Dopo Pahor, la parola – via video – è passata al Imre Kertesz, premio Nobel per la letteratura nel 2002: «Ad Auschwitz – ha detto lo scrittore ungherese, autore di “Essere senza destino”, nelle sue affascinanti riflessioni – collabori con il potere che ha l’obiettivo di ucciderti. Per sopravvivere conosci i meccanismi dello sterminio che poi neghi. Con le fiamme che uscivano dal camino dei forni crematori, al posto della cultura europea si è creato il vuoto totale, il vuoto di valori che ha prodotto lo sterminio. E’ questo il problema universale posto da Auschwitz».
«Il male non è mai banale. Non credete dunque alla banalità del male. Ciascuno sa cos’è il dolore, anche un bambino di tre anni. E se fa del male a qualcuno è consapevole del male che procura».
E’ stato il grande scrittore israeliano Amos Oz a chiudere la mattinata del Giorno della Memoria e a lanciare alle migliaia di studenti riuniti al Pala Mandela di Firenze un grande messaggio. «Vi propongo di fare un patto di ferro – ha detto – non fate mai male a nessuno. La vostra generazione mi dà una grande speranza. Avete tre meravigliosi patrimoni da tutelare saldamente e tenere cari: la pazienza, la curiosità e il senso dell’umorismo. Non ho mai visto un fanatico con il senso dell’umorismo né un uomo con il senso dell’umorismo diventare fanatico. Il senso dell’umorismo è il nos tro vaccino contro il male. Una persona curiosa, paziente e che sa ridere di sé non manderà mai nessuno alla camera a gas».

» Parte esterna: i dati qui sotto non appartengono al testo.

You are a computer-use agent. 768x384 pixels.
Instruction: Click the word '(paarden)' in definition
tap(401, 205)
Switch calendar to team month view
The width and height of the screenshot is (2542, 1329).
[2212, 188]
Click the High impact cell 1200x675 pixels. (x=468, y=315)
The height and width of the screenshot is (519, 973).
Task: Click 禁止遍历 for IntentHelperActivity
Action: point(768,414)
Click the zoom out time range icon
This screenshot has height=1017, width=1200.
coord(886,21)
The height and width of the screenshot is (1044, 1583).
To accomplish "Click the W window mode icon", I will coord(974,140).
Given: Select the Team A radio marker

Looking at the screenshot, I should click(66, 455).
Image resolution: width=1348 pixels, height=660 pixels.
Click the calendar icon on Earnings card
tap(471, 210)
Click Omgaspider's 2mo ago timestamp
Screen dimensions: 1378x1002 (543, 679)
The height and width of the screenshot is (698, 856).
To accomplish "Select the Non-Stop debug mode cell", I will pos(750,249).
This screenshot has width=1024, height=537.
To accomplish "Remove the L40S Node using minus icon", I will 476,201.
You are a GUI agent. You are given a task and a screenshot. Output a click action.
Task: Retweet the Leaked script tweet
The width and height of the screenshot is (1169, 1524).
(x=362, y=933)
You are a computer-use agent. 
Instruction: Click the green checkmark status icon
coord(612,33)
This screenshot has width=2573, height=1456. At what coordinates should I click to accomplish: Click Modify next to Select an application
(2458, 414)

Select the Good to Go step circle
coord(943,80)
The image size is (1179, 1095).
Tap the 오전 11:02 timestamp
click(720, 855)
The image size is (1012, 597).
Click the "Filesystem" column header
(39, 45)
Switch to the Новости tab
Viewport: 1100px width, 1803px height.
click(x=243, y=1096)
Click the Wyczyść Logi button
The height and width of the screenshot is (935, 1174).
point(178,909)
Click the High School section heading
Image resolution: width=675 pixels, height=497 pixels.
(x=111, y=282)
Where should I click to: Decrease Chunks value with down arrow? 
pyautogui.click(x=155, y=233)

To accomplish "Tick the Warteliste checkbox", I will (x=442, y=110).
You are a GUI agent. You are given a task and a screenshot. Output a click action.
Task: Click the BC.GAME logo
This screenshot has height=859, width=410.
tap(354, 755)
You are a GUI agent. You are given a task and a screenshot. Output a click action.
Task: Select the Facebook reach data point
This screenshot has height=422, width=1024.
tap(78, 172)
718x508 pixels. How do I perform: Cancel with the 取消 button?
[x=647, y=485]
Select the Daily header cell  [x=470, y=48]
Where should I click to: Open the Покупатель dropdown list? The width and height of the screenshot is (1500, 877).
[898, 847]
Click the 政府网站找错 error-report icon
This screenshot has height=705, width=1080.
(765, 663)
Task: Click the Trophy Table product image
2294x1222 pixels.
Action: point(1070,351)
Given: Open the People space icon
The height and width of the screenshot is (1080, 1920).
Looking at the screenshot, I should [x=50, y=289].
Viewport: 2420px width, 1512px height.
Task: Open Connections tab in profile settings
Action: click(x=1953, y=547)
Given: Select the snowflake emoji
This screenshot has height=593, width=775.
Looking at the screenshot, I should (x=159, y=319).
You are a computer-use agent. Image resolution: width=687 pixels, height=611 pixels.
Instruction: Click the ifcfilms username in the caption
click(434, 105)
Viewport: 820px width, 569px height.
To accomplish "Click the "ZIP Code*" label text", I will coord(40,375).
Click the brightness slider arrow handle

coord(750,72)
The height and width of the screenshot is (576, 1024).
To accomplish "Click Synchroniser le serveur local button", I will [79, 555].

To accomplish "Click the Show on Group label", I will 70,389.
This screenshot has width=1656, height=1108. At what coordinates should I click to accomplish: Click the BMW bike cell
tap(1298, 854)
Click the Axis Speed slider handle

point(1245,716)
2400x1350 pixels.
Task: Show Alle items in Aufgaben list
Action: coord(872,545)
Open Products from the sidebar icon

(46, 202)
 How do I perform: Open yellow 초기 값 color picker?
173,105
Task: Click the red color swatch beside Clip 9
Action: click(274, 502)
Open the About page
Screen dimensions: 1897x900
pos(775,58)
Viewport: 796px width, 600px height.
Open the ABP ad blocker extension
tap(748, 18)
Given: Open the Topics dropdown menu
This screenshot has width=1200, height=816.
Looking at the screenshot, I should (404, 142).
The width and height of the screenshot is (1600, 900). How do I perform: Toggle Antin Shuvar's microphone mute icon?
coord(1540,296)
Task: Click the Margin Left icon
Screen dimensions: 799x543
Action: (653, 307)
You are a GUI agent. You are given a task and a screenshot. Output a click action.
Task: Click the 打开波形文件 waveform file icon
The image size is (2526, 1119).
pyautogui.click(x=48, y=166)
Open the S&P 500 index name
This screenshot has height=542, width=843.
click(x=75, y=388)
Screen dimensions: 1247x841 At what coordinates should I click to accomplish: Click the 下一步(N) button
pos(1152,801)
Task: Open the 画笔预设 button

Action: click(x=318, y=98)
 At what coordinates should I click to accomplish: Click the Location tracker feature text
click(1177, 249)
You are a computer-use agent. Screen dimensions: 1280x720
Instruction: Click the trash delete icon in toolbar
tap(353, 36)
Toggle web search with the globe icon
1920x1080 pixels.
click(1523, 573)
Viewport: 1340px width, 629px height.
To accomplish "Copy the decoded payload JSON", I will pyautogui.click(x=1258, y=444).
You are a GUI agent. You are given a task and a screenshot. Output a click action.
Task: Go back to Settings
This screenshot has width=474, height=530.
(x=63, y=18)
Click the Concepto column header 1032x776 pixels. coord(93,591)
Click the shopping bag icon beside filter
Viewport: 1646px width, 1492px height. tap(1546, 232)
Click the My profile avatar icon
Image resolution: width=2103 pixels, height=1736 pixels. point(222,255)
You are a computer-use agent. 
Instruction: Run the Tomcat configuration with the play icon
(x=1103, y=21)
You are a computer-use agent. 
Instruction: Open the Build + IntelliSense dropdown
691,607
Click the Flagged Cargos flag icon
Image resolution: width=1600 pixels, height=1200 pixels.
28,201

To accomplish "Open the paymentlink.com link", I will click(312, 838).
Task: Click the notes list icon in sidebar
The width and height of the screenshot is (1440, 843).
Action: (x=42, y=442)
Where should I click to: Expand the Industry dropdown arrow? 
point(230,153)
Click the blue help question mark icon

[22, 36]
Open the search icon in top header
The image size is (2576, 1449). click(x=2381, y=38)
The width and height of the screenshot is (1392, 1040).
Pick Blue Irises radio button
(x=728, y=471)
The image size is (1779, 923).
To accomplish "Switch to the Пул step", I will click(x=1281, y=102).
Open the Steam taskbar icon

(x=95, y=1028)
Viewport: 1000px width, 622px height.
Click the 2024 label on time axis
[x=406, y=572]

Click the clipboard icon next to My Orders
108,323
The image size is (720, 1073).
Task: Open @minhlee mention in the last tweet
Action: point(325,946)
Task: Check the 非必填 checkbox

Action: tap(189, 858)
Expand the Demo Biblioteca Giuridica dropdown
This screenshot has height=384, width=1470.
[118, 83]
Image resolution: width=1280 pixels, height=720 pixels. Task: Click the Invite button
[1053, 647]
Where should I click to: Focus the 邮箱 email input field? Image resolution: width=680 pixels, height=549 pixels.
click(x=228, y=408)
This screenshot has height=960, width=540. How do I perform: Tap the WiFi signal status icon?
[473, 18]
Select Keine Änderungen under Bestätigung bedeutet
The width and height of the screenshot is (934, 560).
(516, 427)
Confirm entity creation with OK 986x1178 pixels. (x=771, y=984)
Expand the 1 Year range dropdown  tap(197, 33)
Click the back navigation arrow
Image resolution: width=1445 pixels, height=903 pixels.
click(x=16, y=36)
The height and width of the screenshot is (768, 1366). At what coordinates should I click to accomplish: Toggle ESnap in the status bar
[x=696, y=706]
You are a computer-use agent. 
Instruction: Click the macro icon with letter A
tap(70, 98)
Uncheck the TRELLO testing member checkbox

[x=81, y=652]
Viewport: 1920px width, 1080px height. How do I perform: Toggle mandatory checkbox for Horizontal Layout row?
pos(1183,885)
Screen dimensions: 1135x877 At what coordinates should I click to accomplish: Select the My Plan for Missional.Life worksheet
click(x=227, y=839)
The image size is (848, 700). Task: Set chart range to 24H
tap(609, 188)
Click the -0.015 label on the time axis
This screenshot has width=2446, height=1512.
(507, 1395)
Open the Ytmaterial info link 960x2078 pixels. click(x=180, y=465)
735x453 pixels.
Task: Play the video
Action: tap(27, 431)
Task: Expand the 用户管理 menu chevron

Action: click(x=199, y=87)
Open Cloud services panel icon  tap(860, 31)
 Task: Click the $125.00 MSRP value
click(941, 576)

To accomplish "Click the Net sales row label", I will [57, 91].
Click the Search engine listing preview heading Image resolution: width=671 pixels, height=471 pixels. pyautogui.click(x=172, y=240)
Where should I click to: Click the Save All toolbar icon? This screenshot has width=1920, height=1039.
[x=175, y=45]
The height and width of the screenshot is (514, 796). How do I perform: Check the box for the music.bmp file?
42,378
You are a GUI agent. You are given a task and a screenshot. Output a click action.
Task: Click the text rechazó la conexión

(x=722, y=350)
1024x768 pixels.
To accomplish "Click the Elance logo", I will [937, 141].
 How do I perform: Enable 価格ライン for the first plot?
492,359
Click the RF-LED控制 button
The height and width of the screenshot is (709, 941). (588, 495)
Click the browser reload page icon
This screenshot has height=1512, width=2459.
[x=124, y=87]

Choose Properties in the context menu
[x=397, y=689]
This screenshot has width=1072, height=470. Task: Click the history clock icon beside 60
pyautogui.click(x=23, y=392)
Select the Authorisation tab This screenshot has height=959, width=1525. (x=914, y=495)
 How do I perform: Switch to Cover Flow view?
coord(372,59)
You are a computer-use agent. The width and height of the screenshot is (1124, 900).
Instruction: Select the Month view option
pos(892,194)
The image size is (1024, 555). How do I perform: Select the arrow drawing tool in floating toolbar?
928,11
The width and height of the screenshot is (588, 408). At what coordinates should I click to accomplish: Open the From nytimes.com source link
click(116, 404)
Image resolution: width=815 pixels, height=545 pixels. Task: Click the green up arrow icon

Pochi minuti dopo lo scrosciante applauso dei giovani, il sindaco di Firenze Matteo Renzi ha consegnato all’intellettuale le chiavi della città di Firenze. «Da una città paziente, curiosa e con il senso dell’umorismo – ha commentato il primo cittadino porgendo l’omaggio a Oz –. Ragazzi, oggi la Regione vi ha fatto un grande regalo, siatene degni e portatelo con speranza».